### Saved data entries
────────

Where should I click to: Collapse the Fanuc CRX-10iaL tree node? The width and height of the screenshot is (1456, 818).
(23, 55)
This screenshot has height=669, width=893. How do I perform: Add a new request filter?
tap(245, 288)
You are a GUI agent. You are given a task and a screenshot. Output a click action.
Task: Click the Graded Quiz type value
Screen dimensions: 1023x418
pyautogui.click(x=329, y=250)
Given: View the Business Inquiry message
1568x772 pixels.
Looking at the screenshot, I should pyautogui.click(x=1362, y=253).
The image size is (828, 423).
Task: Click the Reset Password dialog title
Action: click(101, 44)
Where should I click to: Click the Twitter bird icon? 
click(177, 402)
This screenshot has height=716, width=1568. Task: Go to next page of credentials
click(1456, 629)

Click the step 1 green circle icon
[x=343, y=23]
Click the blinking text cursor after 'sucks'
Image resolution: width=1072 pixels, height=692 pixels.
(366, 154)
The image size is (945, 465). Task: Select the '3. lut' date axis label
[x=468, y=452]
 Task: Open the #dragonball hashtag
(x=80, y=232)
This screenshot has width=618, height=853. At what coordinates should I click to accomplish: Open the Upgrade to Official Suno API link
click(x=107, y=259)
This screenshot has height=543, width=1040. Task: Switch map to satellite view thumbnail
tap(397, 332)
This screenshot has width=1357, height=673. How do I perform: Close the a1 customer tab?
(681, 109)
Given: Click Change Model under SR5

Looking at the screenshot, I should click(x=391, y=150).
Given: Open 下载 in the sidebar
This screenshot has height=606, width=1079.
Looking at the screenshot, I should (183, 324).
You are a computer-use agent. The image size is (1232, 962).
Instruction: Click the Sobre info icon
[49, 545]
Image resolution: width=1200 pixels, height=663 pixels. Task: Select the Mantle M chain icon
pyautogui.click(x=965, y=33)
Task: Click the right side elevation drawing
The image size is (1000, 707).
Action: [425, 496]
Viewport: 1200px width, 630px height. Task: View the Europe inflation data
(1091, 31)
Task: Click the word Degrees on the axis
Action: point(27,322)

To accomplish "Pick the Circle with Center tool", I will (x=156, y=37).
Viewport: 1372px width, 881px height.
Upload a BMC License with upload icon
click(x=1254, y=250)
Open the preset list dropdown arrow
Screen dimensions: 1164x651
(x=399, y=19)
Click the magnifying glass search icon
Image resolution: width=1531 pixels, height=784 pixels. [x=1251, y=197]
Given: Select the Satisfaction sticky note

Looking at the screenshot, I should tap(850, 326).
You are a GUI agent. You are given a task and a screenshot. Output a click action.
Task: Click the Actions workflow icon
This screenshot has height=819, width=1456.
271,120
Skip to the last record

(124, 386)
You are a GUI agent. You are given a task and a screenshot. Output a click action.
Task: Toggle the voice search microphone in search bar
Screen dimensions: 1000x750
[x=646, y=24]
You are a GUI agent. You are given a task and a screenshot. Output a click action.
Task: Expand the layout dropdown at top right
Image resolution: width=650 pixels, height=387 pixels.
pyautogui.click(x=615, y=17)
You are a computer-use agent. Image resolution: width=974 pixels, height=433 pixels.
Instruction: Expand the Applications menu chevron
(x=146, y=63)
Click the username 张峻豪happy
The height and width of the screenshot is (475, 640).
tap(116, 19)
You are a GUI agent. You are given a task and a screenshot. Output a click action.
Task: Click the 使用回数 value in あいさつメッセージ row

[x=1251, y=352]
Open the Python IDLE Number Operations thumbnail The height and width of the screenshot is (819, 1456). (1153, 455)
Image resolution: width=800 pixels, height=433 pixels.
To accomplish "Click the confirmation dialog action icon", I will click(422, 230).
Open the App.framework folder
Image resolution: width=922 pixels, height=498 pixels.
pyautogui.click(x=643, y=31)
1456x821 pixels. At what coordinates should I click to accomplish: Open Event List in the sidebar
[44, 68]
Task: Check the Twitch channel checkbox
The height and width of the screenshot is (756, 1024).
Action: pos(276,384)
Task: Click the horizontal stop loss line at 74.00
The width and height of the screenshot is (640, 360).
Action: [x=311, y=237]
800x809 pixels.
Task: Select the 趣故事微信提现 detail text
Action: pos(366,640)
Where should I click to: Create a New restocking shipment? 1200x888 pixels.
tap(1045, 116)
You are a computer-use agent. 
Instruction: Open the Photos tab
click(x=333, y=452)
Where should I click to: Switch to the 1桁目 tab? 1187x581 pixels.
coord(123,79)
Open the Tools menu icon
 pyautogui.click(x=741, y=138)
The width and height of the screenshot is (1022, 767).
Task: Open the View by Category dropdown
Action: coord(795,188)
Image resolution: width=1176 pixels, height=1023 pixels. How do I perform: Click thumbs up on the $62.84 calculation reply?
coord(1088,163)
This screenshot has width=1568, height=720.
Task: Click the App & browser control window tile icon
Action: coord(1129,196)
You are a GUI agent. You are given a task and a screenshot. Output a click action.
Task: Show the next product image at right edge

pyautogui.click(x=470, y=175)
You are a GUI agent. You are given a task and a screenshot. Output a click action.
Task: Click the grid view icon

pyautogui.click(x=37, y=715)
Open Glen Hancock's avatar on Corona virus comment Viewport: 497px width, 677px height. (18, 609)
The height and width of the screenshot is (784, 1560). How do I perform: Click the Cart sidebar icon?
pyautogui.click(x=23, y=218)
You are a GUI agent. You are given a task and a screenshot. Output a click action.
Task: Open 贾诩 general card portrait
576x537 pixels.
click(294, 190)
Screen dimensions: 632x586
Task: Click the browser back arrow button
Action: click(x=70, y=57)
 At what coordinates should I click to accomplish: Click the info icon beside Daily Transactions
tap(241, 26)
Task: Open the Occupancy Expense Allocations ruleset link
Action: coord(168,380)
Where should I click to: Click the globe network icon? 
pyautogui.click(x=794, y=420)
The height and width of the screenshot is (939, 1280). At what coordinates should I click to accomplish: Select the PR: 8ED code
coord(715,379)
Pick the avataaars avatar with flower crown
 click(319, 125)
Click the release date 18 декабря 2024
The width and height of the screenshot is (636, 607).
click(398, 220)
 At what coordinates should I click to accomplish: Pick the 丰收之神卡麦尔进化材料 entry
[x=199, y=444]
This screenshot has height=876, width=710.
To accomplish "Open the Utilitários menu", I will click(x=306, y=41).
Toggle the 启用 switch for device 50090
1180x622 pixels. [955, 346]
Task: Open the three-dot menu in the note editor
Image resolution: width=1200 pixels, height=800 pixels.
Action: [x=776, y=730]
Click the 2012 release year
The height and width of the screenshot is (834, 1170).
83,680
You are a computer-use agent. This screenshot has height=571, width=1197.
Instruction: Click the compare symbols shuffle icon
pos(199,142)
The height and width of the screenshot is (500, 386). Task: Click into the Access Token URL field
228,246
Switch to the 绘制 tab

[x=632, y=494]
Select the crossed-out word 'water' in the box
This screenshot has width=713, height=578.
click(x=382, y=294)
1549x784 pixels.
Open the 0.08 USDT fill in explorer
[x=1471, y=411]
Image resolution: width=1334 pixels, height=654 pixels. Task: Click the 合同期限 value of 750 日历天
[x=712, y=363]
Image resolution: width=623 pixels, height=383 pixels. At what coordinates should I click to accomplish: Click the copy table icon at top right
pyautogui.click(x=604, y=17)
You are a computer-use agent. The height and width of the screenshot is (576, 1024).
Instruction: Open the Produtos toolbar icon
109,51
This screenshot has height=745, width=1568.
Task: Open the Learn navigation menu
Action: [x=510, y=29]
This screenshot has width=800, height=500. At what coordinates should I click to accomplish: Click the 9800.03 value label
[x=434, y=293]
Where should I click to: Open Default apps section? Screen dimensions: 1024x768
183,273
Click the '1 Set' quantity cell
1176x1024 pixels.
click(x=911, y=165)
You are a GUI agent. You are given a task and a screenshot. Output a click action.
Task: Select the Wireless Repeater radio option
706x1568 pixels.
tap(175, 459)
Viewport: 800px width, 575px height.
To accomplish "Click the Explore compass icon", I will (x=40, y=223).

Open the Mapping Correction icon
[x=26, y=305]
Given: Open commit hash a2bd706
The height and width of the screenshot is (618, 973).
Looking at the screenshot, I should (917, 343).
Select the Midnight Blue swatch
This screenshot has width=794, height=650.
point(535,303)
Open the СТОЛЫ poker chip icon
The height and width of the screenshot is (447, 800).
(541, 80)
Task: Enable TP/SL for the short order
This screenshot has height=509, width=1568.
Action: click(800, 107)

────────

### Problem statement
Provide only the count of lines above in which the word "computer" occurs.

### Answer for this exercise
5